> _Aim of the exercise_
Exactly reproduce the lines from the line bearing "Screen dimensions: 588x724" through the end of the listing, inclusive of both; pictures are to be omitted.

> _Provided material_
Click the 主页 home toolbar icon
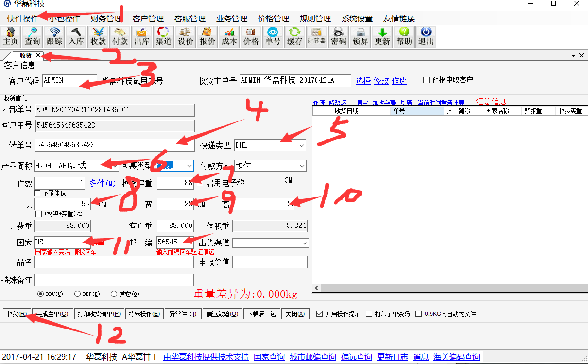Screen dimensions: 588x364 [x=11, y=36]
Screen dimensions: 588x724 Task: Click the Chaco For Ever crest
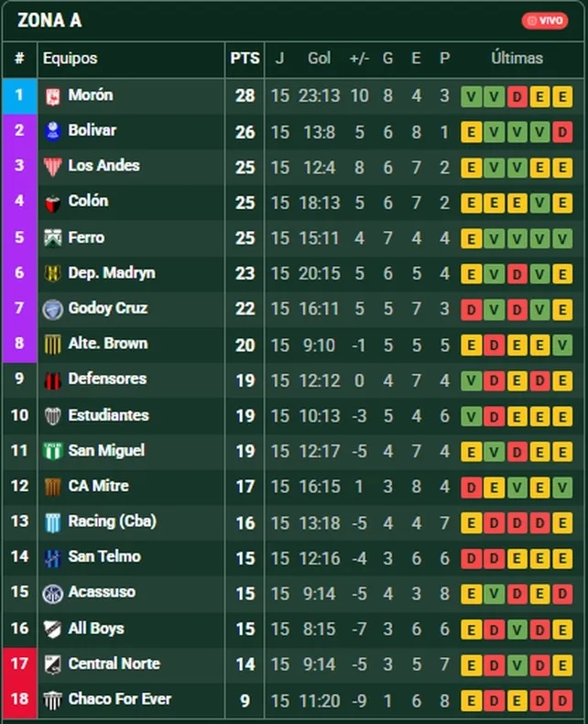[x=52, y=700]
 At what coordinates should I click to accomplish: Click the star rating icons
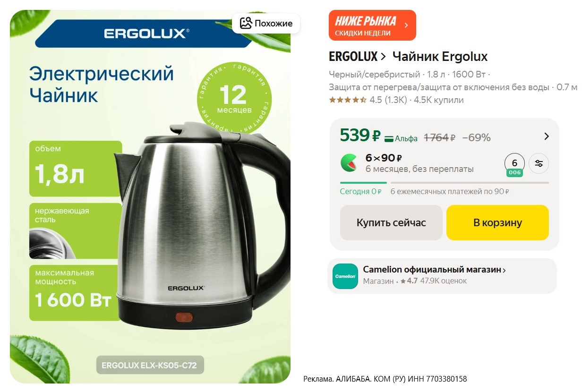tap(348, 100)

> _Answer section_
Screen dimensions: 588x724 Task: Click the Chaco For Ever crest
[x=52, y=700]
 At what coordinates should I click to accomplish: Click the star rating icons
tap(348, 100)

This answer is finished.